Regulatory role of fructose-2,6-bisP on glucose metabolism in frog oocytes: in vivo inhibition of glycogen synthesis.

Glycogen synthesis following glucose microinjection in frog oocytes proceeds preferentially by an indirect pathway involving gluconeogenesis from triose compounds. Because of the known regulatory role of fructose-2,6-bisP on glucose utilization in most vertebrate tissues we coinjected [U-14C]glucose and fructose-2,6-bisP into oocytes and observed a marked inhibition of label incorporation into glycogen, with an I50 value of 2 microM, which is similar to the value measured for the in vitro inhibition of oocyte fructose-1,6-bisphosphatase.

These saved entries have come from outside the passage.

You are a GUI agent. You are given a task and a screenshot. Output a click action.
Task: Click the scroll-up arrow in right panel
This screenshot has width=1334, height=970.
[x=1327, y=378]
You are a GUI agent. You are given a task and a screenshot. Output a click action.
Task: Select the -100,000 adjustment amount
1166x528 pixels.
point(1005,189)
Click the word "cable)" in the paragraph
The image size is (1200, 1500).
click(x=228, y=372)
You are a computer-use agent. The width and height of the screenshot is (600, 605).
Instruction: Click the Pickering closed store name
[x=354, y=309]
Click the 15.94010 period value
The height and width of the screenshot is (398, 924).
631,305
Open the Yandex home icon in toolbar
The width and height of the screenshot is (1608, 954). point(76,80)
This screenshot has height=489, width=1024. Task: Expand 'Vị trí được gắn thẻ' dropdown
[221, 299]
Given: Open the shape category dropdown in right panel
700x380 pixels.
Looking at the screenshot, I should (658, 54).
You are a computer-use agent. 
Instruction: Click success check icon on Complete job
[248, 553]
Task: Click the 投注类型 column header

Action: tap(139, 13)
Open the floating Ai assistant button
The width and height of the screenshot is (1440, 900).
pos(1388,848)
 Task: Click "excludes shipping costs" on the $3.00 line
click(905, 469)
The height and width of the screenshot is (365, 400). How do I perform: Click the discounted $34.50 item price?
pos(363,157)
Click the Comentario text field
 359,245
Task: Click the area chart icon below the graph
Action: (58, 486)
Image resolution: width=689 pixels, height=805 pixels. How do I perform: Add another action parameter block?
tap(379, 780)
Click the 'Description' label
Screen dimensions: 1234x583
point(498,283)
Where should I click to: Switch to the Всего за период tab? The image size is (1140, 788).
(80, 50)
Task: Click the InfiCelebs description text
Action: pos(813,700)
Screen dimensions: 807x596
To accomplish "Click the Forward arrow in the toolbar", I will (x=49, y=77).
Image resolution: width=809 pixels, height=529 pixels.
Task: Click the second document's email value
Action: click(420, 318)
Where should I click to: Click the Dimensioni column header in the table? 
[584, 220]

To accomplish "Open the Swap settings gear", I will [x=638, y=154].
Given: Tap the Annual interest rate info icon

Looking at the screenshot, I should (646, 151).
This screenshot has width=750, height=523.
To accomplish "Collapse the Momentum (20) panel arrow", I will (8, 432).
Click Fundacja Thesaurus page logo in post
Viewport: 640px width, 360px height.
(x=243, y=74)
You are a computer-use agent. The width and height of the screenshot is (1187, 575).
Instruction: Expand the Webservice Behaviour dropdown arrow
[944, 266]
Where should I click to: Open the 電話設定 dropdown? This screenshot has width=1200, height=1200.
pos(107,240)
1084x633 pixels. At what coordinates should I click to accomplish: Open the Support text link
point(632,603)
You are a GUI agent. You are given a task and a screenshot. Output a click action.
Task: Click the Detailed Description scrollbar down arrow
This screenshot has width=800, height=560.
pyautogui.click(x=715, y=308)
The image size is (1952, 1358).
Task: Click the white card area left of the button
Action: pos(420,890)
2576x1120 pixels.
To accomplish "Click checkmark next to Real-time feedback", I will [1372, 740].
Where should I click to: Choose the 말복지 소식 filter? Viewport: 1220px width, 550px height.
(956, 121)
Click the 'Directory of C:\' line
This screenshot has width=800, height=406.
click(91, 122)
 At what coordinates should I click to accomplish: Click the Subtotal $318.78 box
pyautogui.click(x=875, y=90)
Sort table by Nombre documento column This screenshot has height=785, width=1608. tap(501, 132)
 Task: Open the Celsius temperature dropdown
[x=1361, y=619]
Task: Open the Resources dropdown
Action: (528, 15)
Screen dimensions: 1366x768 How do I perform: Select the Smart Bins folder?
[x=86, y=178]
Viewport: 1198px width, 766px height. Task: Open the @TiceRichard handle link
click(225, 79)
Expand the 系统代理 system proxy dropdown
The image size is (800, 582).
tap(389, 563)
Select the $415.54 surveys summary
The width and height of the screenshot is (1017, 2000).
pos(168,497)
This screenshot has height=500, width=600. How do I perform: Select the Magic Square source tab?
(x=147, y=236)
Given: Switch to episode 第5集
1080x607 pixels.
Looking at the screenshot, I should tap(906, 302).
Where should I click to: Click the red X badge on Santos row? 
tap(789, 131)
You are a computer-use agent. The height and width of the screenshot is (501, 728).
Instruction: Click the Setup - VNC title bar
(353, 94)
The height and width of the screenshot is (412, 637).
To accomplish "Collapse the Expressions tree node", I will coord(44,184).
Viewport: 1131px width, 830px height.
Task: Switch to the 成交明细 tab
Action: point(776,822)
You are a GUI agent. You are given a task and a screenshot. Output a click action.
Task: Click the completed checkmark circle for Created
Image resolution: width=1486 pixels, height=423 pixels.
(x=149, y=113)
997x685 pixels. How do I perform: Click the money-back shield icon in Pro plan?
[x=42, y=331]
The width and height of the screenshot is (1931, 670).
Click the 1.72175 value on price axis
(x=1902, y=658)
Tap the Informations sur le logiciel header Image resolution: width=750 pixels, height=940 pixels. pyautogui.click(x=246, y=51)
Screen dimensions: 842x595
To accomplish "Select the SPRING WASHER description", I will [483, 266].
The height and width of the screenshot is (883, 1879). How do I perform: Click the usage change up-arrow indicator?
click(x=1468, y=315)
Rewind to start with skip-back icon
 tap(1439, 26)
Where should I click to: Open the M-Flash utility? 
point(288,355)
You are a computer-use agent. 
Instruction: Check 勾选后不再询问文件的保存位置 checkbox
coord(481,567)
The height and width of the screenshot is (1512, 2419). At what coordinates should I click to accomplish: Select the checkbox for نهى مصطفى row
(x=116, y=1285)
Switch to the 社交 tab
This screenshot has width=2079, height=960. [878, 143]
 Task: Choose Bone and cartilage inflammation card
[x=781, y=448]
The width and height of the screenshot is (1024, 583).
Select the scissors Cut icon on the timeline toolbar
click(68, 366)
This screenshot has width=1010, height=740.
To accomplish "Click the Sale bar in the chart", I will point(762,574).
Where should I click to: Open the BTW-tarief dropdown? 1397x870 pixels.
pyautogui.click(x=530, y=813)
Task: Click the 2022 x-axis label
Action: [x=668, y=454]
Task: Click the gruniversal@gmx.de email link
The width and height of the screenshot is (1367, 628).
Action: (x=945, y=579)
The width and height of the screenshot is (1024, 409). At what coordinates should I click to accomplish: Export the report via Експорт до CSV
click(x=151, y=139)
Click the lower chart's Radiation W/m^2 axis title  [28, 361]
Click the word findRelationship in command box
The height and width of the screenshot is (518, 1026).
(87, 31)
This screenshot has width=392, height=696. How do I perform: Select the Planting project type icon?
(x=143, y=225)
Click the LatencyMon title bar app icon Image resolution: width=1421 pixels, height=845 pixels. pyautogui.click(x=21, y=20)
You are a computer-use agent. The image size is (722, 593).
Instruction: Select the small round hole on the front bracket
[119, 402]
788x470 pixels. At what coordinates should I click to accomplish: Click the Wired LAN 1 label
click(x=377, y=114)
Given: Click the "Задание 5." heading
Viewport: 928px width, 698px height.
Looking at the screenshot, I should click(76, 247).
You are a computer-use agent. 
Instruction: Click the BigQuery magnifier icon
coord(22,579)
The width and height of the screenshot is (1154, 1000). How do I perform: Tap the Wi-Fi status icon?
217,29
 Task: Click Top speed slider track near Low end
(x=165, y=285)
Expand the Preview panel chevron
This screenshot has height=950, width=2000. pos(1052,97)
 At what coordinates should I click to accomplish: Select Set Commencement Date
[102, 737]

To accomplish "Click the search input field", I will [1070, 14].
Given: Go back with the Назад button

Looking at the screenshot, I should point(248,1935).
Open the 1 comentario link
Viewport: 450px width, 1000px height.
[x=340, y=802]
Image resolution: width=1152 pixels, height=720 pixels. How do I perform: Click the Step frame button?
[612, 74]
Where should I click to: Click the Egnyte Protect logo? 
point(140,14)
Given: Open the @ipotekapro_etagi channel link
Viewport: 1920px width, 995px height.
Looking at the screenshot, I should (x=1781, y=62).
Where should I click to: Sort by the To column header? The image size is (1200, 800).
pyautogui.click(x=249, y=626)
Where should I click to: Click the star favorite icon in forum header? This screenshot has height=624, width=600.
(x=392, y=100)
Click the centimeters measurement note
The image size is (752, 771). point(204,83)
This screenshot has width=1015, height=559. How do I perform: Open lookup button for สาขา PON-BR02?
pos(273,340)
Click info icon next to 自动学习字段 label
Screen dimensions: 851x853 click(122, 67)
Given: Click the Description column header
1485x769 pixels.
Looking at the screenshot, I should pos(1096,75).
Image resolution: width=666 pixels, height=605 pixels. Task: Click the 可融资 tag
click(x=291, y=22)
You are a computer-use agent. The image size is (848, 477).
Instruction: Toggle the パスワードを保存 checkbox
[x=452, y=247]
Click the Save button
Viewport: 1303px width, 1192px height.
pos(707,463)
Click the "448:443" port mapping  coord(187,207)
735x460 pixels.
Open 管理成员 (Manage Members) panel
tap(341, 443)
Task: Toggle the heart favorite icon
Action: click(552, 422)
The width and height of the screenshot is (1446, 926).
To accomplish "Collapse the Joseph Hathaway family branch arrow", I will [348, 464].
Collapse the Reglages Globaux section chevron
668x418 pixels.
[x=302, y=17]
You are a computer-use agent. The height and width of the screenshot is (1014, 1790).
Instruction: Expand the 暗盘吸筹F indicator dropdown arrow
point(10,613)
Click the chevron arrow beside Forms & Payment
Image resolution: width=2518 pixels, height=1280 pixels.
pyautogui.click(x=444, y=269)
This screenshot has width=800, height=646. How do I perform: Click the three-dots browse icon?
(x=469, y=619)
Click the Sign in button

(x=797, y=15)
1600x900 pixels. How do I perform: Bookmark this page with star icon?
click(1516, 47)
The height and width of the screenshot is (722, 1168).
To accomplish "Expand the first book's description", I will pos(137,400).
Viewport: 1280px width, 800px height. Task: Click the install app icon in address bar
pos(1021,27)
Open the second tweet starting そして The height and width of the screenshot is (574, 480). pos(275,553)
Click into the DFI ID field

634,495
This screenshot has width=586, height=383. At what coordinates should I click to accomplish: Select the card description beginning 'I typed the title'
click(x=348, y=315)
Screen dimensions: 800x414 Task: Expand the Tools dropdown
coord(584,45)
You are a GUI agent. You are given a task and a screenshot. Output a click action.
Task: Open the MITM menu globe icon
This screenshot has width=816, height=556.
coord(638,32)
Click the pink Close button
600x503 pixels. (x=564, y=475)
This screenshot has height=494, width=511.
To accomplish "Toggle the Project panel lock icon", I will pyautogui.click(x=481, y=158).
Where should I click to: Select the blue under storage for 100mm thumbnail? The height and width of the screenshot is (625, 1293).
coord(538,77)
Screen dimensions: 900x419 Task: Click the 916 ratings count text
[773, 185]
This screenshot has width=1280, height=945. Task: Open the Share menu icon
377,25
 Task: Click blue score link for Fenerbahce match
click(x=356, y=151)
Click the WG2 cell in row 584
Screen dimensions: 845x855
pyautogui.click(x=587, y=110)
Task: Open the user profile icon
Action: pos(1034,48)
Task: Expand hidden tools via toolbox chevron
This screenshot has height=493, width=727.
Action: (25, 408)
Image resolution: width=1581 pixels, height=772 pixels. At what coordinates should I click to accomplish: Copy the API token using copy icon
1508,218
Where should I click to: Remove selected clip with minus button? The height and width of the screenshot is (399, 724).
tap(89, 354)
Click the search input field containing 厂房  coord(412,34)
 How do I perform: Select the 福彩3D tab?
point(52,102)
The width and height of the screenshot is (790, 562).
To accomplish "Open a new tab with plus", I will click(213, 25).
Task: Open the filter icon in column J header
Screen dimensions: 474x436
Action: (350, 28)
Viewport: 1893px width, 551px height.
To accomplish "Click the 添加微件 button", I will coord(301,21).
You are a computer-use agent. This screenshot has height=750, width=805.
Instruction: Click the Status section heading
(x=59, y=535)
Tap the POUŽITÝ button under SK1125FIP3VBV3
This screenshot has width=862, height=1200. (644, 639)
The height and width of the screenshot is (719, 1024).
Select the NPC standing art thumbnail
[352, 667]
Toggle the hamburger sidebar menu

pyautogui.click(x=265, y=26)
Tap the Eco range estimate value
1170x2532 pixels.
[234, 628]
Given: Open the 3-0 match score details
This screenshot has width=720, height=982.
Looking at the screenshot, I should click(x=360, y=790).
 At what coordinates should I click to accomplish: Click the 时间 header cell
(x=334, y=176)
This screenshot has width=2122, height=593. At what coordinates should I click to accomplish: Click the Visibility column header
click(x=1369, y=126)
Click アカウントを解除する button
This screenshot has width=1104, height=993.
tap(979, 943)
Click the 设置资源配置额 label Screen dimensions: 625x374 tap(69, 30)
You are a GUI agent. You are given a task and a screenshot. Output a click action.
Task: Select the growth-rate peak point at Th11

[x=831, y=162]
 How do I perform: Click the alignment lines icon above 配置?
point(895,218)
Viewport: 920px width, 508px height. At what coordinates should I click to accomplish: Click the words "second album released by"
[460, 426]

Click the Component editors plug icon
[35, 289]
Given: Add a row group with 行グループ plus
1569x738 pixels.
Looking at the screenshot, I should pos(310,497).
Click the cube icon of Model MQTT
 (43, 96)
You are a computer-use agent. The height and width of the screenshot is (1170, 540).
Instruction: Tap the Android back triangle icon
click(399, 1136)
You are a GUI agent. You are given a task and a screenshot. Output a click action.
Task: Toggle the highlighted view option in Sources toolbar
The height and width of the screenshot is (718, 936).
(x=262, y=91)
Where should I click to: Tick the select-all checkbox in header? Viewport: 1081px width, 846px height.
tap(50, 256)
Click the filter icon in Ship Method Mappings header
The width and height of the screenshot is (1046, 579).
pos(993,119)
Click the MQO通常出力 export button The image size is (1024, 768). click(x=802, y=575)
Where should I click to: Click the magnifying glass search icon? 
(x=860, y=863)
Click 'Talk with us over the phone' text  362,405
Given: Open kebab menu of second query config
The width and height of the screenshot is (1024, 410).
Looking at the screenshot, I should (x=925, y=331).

Other hexoses-bisP were tested: 2,5-anhydromannitol-1,6-bisP was as effective as inhibitor as fructose-2,6-bisP; glucose-1,6-bisP showed some effect although 50% inhibition was obtained at a concentration 10 times higher than with fructose-2,6-bisP; fructose-1,6-bisP had no effect at all. The inhibition pattern for the in vivo glycogen synthesis by these analogs closely matched the one obtained with partially purified oocyte fructose-1,6-bisphosphatase. The intracellular concentration of fructose-2,6-bisP in unperturbed oocytes was found to be between 0.1 and 0.2 microM. Fructose-6-phosphate,2-kinase levels measured in oocyte homogenates were between 0.02 and 0.06 mU per gram of ovary. After 60 min incubation, fructose-2,6-bisP microinjected into the oocytes was almost completely degraded, suggesting that fructose-2,6-bisphosphatase is active in vivo. The results presented in this paper indicate that fructose-2,6-bisP plays an important role in the in vivo regulation of glucose utilization in frog-grown oocytes.